The chairs are very comfortable and offer more range of adjustment than I needed. In the base trim, driver gets a six-way adjustable seat with lumbar but the seat-back recline adjustment is still manual.

A nice thick leather wrapped steering wheel with audio controls is standard. Center stack controls, well not really a stack I guess but they are well laid out and simple to use down on the console. In the R/T the shift knob is leather too.

The standard display audio system has a 5” touch screen with hard control buttons on the side. Sound through its six speakers is adequate using AM, FM or connected to your device via ports or Bluetooth. This base system doesn’t come with Satellite or a CD player.

15-dodge-challenger-19A CD player is in fact a thing of the past across the lineup regardless of which optional audio system you might upgrade to.

A nice standard tho is the 7” reconfigurable instrument cluster display which has performance pages where you can do things like time your 0-60 acceleration. The cluster has a nice quality look to it and is very easy to use.

I like the overall fit and finish of the interior and its 1970’s retro design theme. What isn’t retro however is its ergonomics, comfort and how well put together it is. This is one of the best interiors I’ve spent time in from Chrysler of late, which is saying a lot.

What’s under the hood is the latest iteration of the 5.7 liter HEMI V8 with 372 horsepower and 400 lb-ft of torque when mated to the 8-speed automatic. It would have 375 horsepower and 410 lb-ft of torque with the manual.

It has MDS cylinder-deactivation which can pull it back to four-cylinders at cruising speed on the highway to save fuel. The transition between four and eight cylinders is noticeable but not annoying.

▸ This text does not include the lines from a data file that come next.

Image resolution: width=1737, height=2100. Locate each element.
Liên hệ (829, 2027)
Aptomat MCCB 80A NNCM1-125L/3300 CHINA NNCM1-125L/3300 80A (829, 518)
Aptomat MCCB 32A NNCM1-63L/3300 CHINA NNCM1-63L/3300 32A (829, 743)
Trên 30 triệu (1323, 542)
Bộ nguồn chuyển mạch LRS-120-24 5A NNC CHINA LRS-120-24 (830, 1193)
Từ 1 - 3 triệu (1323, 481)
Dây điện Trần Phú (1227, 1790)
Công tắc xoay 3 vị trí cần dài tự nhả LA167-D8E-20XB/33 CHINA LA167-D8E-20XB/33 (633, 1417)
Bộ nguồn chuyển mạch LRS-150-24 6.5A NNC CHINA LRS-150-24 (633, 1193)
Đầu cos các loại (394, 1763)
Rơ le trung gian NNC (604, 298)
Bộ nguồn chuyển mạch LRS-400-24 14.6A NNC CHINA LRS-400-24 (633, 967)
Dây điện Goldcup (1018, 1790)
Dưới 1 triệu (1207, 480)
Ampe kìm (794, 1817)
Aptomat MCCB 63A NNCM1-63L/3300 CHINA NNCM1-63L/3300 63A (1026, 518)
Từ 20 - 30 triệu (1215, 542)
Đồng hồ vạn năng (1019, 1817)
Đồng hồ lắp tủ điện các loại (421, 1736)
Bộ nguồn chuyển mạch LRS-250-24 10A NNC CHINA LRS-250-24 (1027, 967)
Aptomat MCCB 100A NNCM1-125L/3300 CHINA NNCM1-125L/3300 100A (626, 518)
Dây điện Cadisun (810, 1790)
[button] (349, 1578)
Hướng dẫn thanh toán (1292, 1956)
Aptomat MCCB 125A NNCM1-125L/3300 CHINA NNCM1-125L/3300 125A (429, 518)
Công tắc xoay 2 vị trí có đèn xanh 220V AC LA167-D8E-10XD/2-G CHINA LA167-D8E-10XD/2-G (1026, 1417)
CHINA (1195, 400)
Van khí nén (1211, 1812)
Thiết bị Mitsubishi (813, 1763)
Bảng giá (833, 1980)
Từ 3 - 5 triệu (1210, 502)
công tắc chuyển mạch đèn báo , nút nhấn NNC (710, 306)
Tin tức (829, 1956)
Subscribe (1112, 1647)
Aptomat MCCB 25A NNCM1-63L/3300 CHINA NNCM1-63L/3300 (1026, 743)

The 5.7 puts a nice kick in your back and really has a nice snarl to it. I am well aware its power isn’t up to the base V8 engines in either the Mustang or Camaro. I do think its a nice middle ground between the base V6 and the more powerful V8’s available in the Challenger. These are engines that well out power anything currently available from Chevrolet or Ford I might add.

We saw 0-60 times in the mid five second range in a few unscientific tests. Traction offered up by the rear tires is pretty good with only a little bit of slip before they hook up well. The traction and stability control didn’t seem to be at all to nanny like.

15-dodge-challenger-5I liked the new eight-speed automatic transmission which clicks off shifts firmly and quickly. You can shift manually with the console shifter or the steering wheel mounted buttons, and with sport mode really follows orders.

The Challenger’s chassis was loosely based off the Mercedes E-Class back in the day when it was first designed. It has aged well with its latest tweaks. And now that Mustang and Camaro have caught up to its technology, it still holds its own I think.

Steering for 2015 is now electrically power assisted and offers a different feel than before. Some may miss the old-school feel of the hydraulic rack, but I think this one works adequately. And with sport mode you get a heavier feel.

The R/T gets 13.6” front and 12.6” rear performance disc brakes with improved pads which do a nice job of pulling the nearly 4,100 lb Challenger down from speed. You can get larger binders with the R/T Scat Pack that do even better.

The Challenger does get a bit of ribbing for being the heaviest car in its class, and it should. For a daily driver however its heft doesn’t give me much heartburn. On the track however it is something you notice and would be a handicap if trying to compete in that area.

Being a large heavy brick, the 2015 Challenger R/T is rated at 16 mpg city, 25 mpg highway and 19 mpg combined. I was however able to observe a healthy 22 mpg combined this week which I was impressed with, even with all my loving that power.

In all, I was duly impressed with the 2015 Challenger R/T, enough so that it goes on my I’d Buy It List for 2014. That’s a big step for this Ford guy who has bled blue for so long. It doesn’t also mean I would not buy the 2015 Mustang, but I haven’t had the occasion to drive it just yet. That day is coming very soon.